What you have to do: Among the lines below, take the one holding "Open info icon for Behr thermostat", the one holding "Image resolution: width=485", and all lines between them. Set them down exactly.

Information given:

§

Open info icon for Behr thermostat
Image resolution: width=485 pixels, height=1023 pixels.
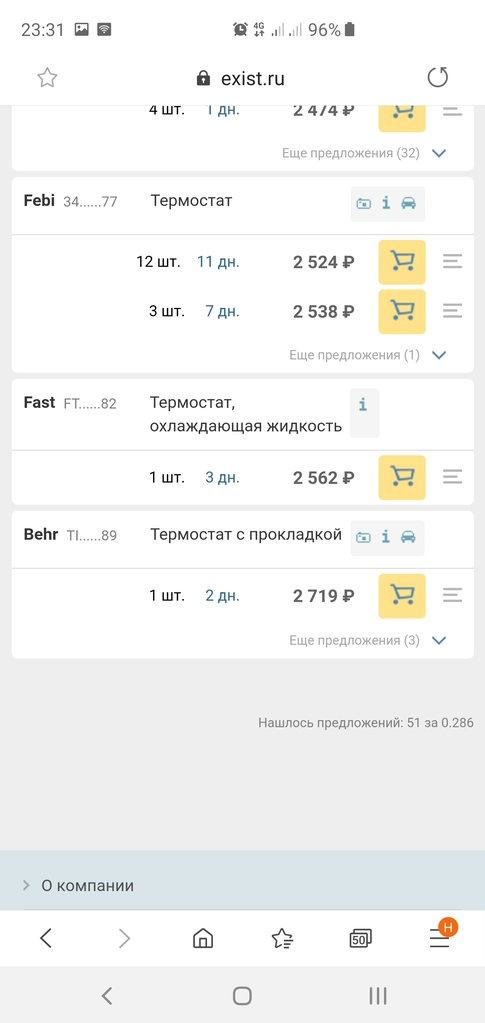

§

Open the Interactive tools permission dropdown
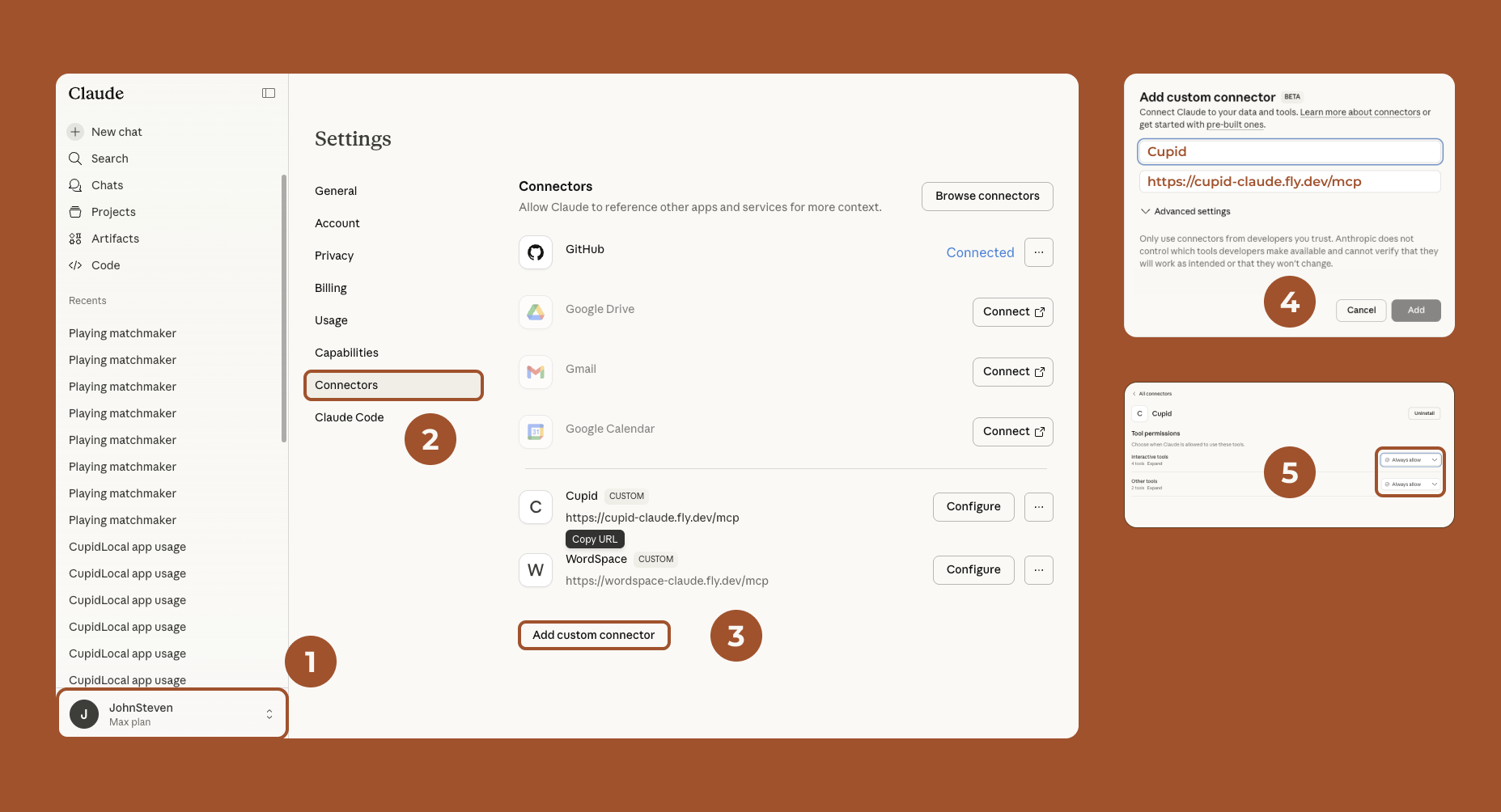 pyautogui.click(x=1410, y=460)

§

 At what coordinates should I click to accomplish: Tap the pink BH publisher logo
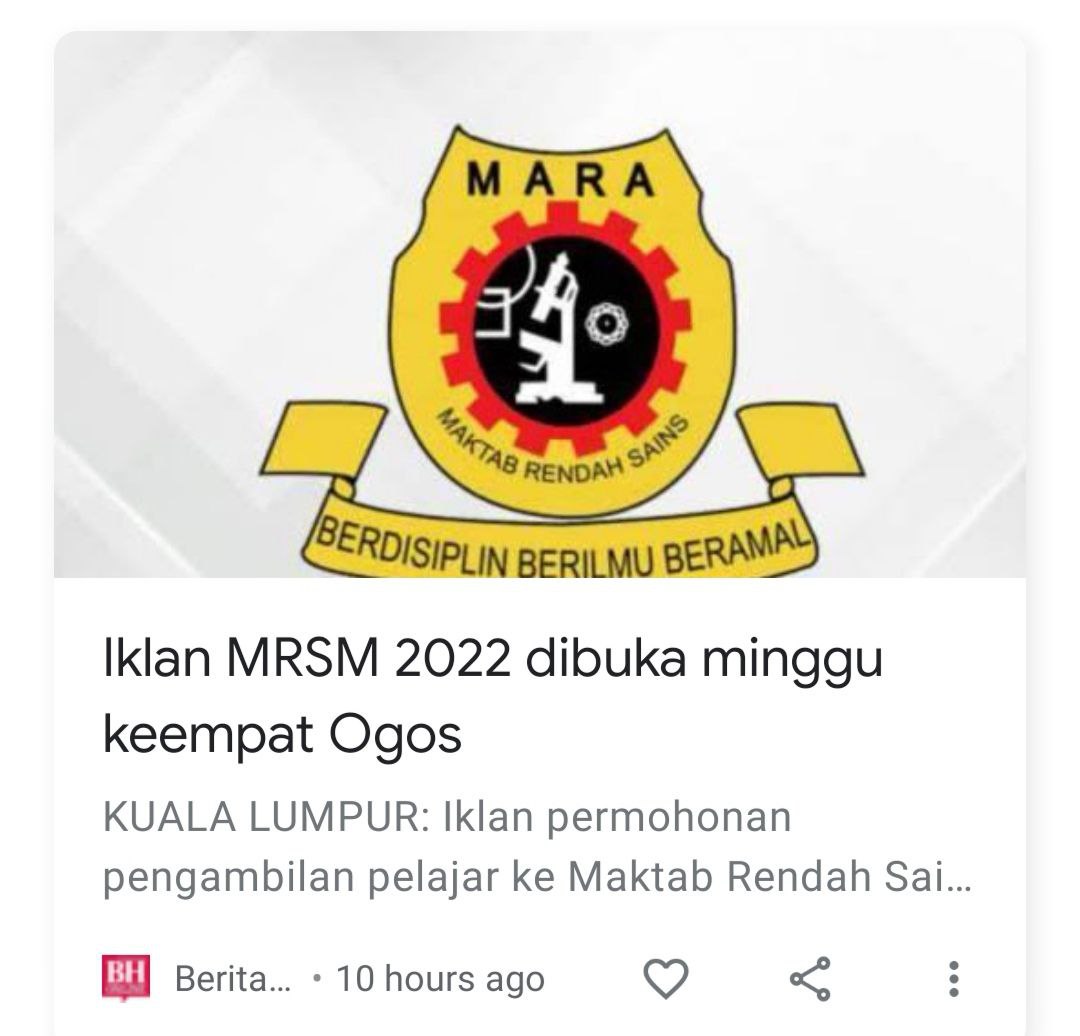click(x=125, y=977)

§

Answer:
Open info icon for Behr thermostat
Image resolution: width=485 pixels, height=1023 pixels.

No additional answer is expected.